Well, the price of rice is not 20 pesos a kilo. It was just a simple lie to innocent poor people wishing so much for rice to be sold for 20 pesos a kilo. If you are lucky, you might find an elusive 45-peso-per-kilo rice somewhere. Better, though, to budget more than 50 pesos per kilo and still consider yourself lucky. 20-peso-per-kilo rice was simply budol, the most popular local term for a scam.

So, who scammed desperate Filipino voters? Everybody knows who and why, but life must go on. What is one scam among so many? Filipinos are resigned to being scammed by their own public officials. They survive frustration by lowering the bar of expectation year after year. They get by instead by playing ball and lining up for their ayuda or subsidies, which come in many forms from several government agencies. Playing ball, however, means giving one’s automatic forgiveness for scammers in government.

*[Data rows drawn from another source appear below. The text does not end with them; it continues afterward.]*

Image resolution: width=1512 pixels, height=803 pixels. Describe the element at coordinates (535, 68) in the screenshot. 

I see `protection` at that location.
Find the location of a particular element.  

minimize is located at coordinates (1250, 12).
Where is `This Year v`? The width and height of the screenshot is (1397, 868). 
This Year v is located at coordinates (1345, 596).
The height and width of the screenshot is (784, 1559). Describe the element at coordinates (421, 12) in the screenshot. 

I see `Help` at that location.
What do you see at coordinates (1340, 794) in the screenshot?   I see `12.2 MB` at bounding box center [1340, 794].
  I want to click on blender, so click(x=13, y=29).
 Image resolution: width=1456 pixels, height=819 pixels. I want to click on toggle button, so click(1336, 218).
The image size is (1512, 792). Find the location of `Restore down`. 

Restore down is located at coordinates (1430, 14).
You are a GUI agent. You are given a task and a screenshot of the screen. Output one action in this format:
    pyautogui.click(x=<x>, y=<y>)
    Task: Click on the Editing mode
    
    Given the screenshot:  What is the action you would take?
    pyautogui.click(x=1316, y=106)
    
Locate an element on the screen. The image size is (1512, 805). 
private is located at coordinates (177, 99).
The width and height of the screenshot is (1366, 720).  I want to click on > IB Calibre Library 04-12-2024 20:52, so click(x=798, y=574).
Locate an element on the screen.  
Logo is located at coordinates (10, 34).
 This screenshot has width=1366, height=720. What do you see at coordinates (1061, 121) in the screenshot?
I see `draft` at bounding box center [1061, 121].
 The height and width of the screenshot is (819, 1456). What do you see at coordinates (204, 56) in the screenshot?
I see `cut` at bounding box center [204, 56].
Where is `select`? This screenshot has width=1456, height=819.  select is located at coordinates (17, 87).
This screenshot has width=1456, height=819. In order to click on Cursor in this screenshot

We are in a downward spiral. Huge numbers depend on ayuda, and the national government depends on borrowing to cover the deficit year after year. It is only a matter of time before our resources sink and the interest rate we pay soar—the guaranteed pathway to financial distress. But that is too big a picture. It will begin in small but dangerous ways. It will begin with unaffordable food. It will worsen with unavailable food.

Meanwhile, to delay the inevitable, to slow down the pain process of most Filipinos, the exploiters among the powerful and the rich will have to double their efforts in diverting the attention of Filipinos from the crisis that is building in our land. Doing it subtly or in vulgar ways is just a strategy, but it is disinformation at its core.

I have been mentioning primarily about food. That is only the beginning because food is so physical and critical. Lack of it will bring pain that cannot be diverted and denied. It will be interesting to see how politics and big business will manage an emerging implosion, how reality will be blurred, how much more ayuda the government will give, and how many trillions more in debt.